### What this exercise asks
(a) Could you rewrite the paragraph of the episode page that begins "Aged 43 I upped sticks" as a short bulleted list that keeps its main facts?
(b) Do these statements agree with the episode page? Answer yes or no for each, and quote the deciding words.
(i) Nigel was born in Paris.
(ii) Nigel's first degree was in History.
(iii) The move to France was planned from the start to be permanent.
(c) Output the part of the episode page between "Nigel is a special" and "from Paris, France.", inclusive, with no changes.

======== Text shown

Skip to main content

S4E51 bonus: Coffee Break #31 with Nigel Bartram

Coffee Break #31

Welcome to Living Well with MS Coffee Break #31, where we are pleased to welcome Nigel Bartram as our guest!  

Our Coffee Break series is your chance to get to know members of our diverse OMS community. In each episode, you’ll join Geoff Allix for an intimate chat with a different member of our global community. Our guests will share their personal stories and talk about their challenges and victories, large and small. We hope you find common cause and a source of inspiration from the stories of these very special people. As always, your comments and suggestions are always welcome by emailing [email protected].  

Nigel is a special member of our community – a retired marketing professional who has fused his writing talents and penchant for humor to share his experiences with MS from a very unusual and humorous perspective. We’ll dive more into that shortly, plus we have a very special surprise for you, so stay tuned. We hope you enjoy this episode’s conversation with Nigel, coming to you straight from Paris, France. 

Nigel’s Bio (in his own words): 

I was born in London but moved around the UK as a child. After a 1st degree in History and then an MBA, my career landed mostly in marketing in the financial sector. In my last job in the UK, as Sales & Marketing Director of a retail stockbroker, following spectacular growth from start-up, I helped lead the company through a heavily oversubscribed IPO onto the London Stock Exchange.   

Aged 43 I upped sticks to follow Caroline, my wife, in what was planned to be a temporary career move for her to France, along with our two young children, and my rubbish French. I became a house husband, looking after the kids, improving my ‘null’ French, and helping build a house in our Paris suburb (with stunning views towards the city. Temporary morphed into permanent. A joyful adventure, imbibing the beauty of our surrounds and French gastronomy became altogether more serious. Settling in France permanently meant I had to find a job. I retrained as a teacher of English, set up a language school, and taught part-time as a university Associate Professor.

================
======== Records

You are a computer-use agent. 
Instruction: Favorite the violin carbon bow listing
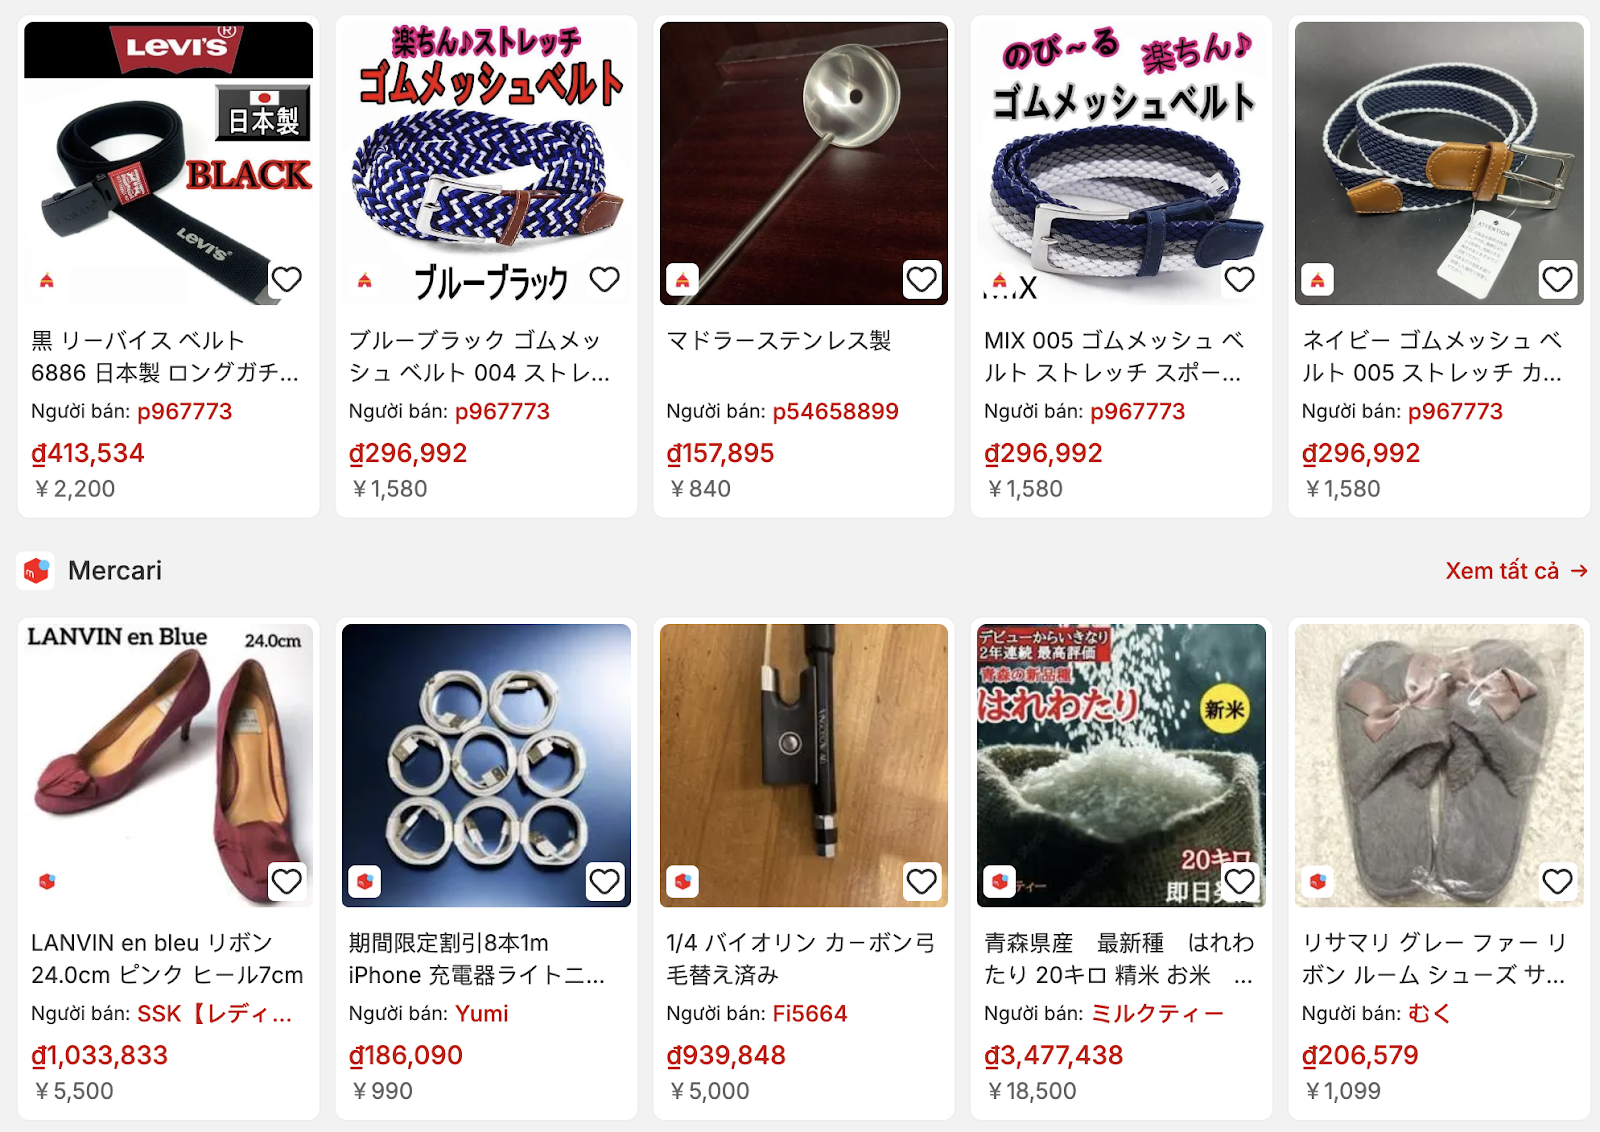point(922,882)
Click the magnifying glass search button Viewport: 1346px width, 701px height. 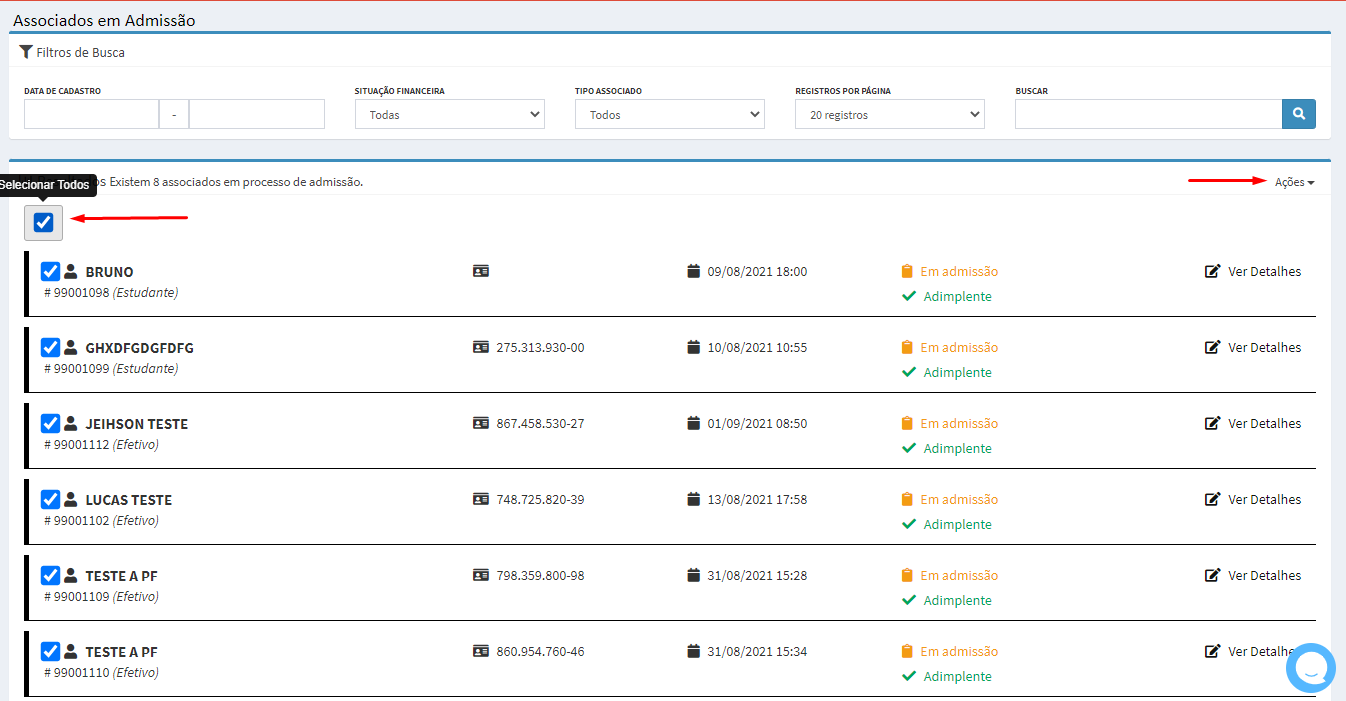click(1298, 114)
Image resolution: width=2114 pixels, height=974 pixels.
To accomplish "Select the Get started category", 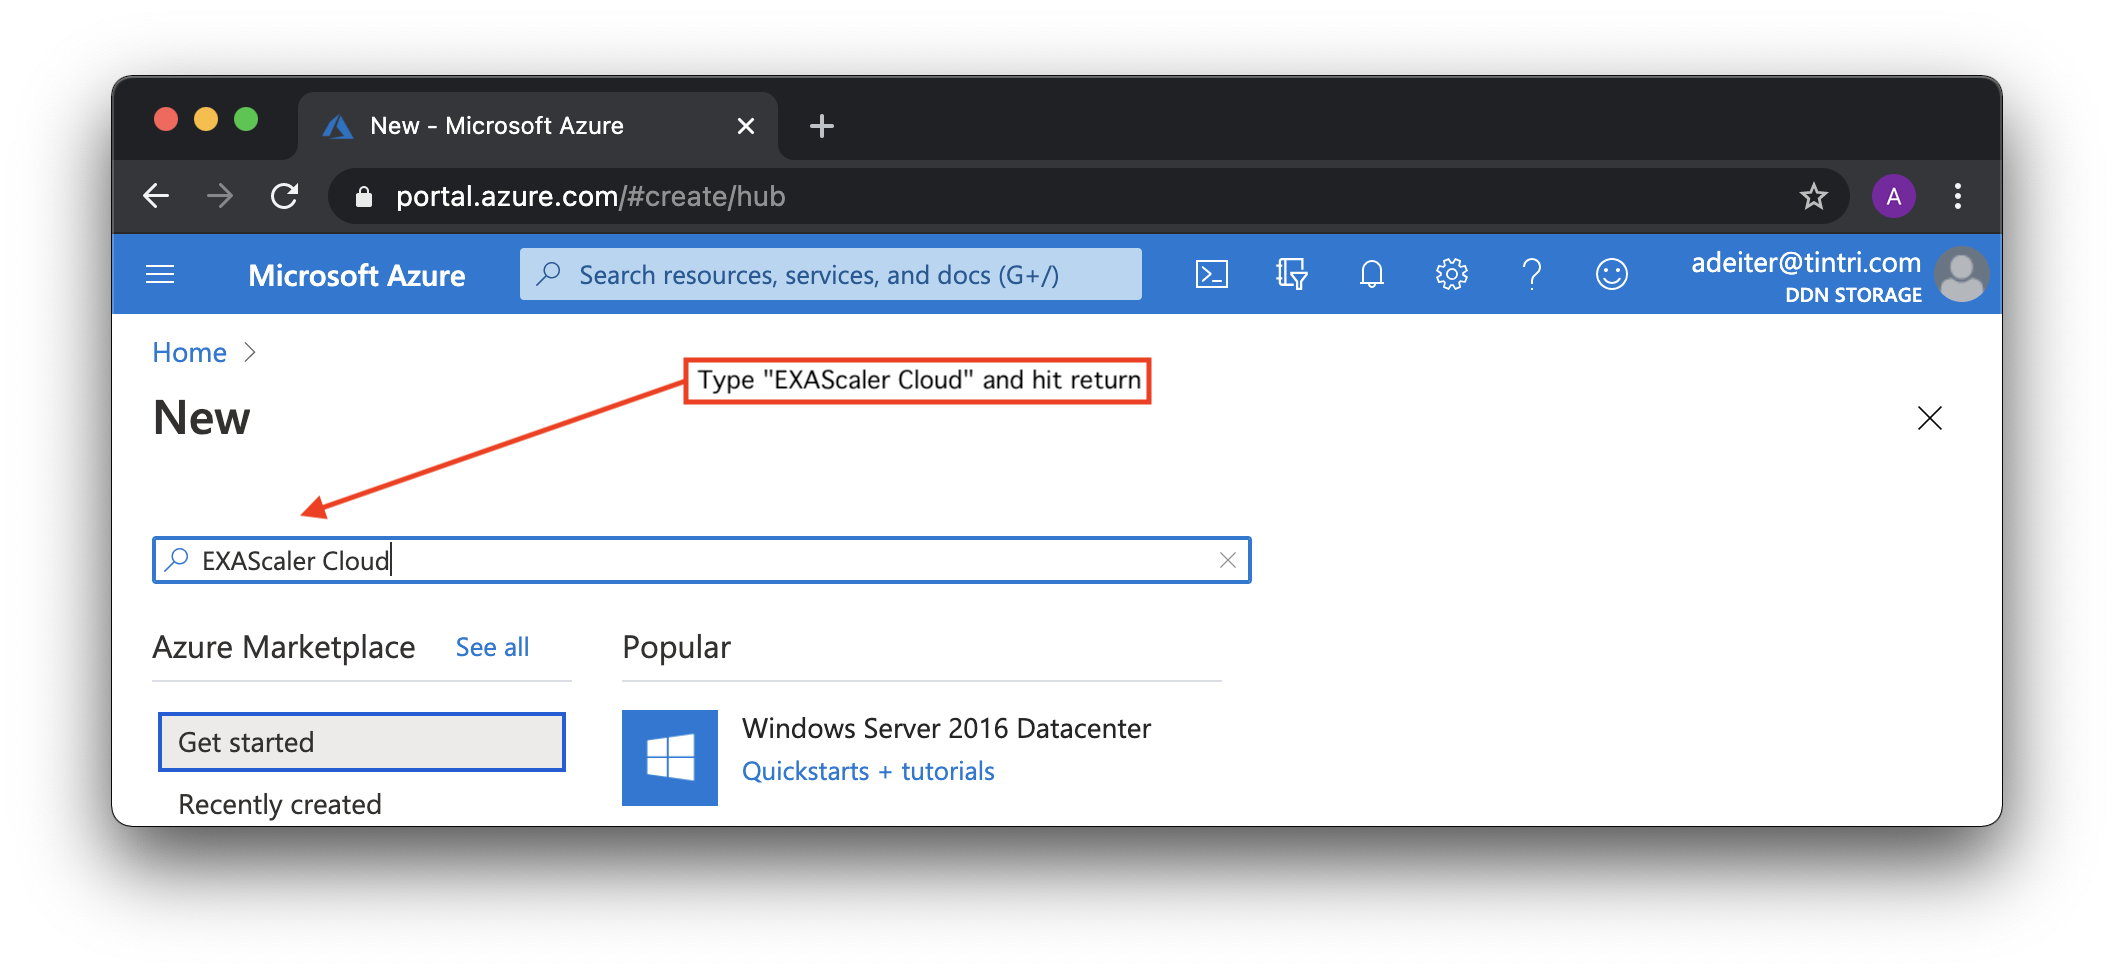I will pyautogui.click(x=361, y=742).
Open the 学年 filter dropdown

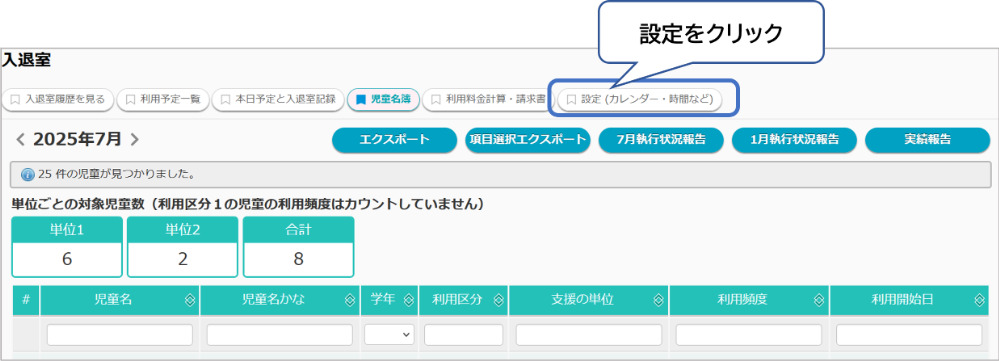click(x=389, y=335)
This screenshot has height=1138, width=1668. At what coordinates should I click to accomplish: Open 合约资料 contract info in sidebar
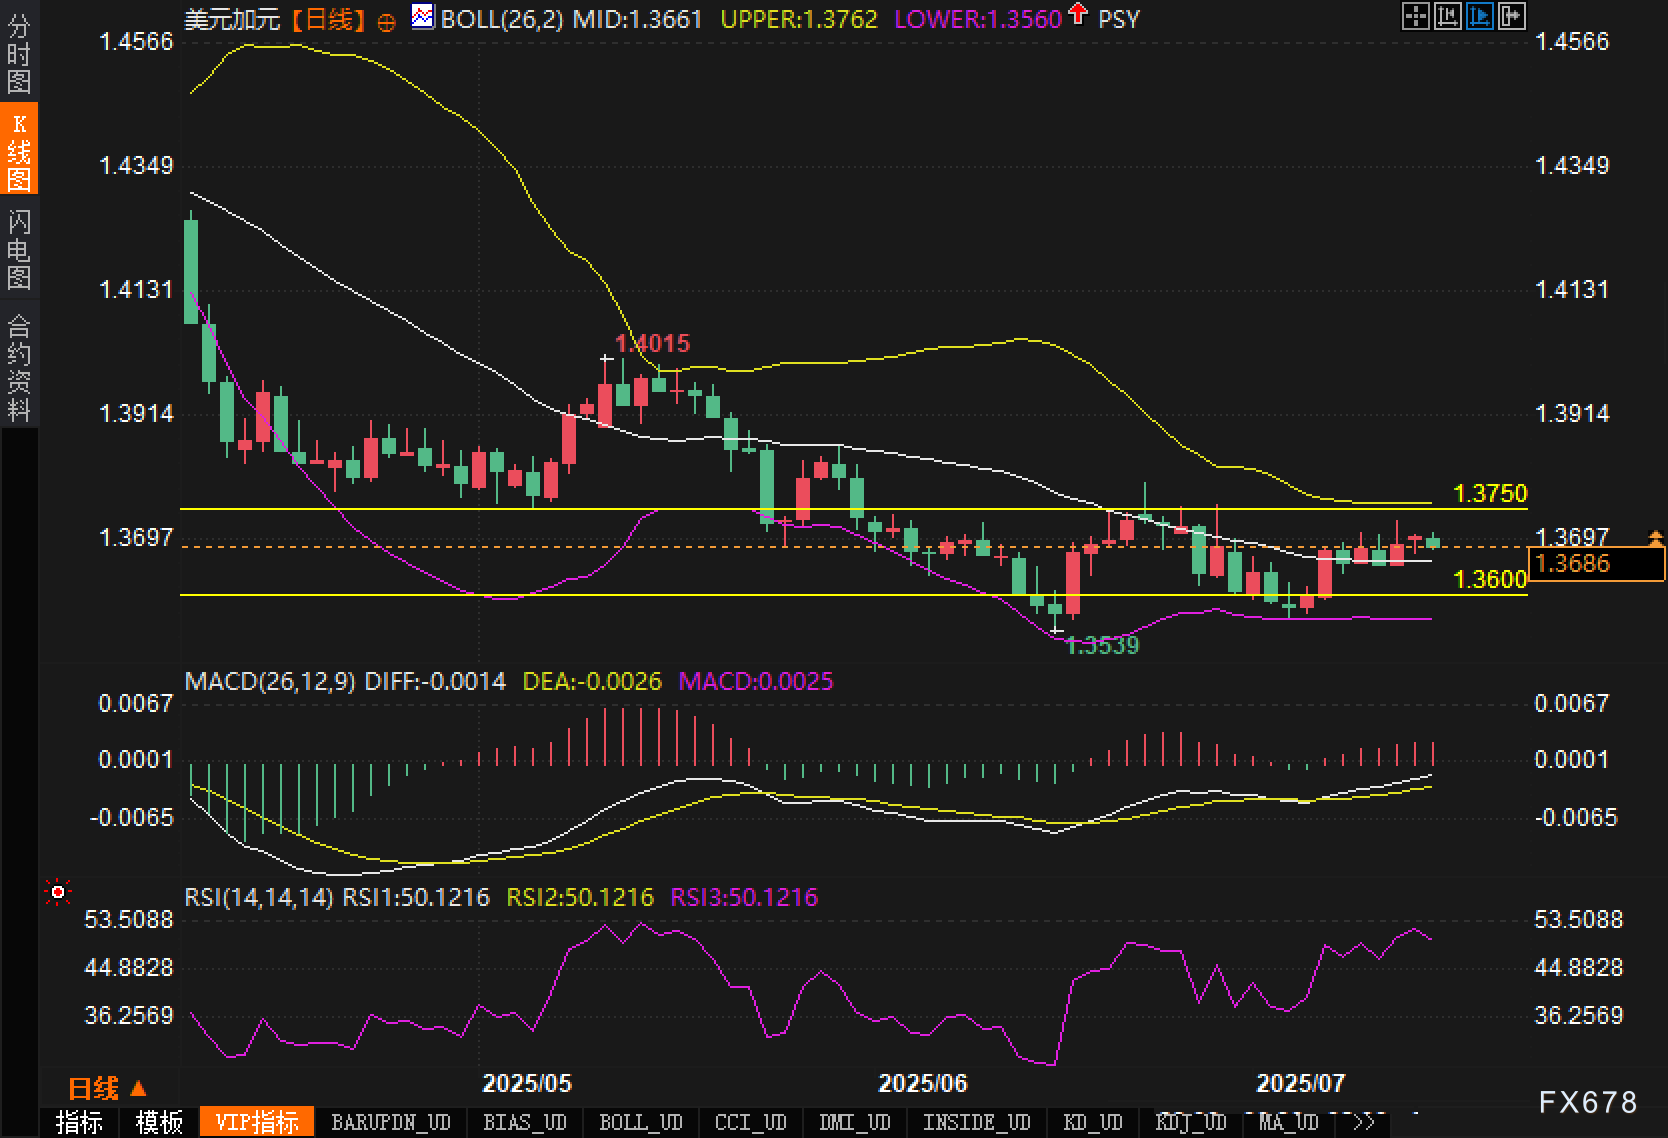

================

### Answers to the exercises
(a)
- At 43, moved to France with his wife Caroline and their two young children, following what was planned as a temporary career move for her.
- His French was poor at the time.
- Became a house husband: looked after the children, improved his French, and helped build a house in their Paris suburb.
- The temporary move became permanent, which meant finding a job.
- Retrained as an English teacher, set up a language school, and taught part-time as a university Associate Professor.

(b)
(i) No: "I was born in London but moved around the UK as a child."
(ii) Yes: "After a 1st degree in History and then an MBA"
(iii) No: "what was planned to be a temporary career move for her to France"

(c)
Nigel is a special member of our community – a retired marketing professional who has fused his writing talents and penchant for humor to share his experiences with MS from a very unusual and humorous perspective. We’ll dive more into that shortly, plus we have a very special surprise for you, so stay tuned. We hope you enjoy this episode’s conversation with Nigel, coming to you straight from Paris, France.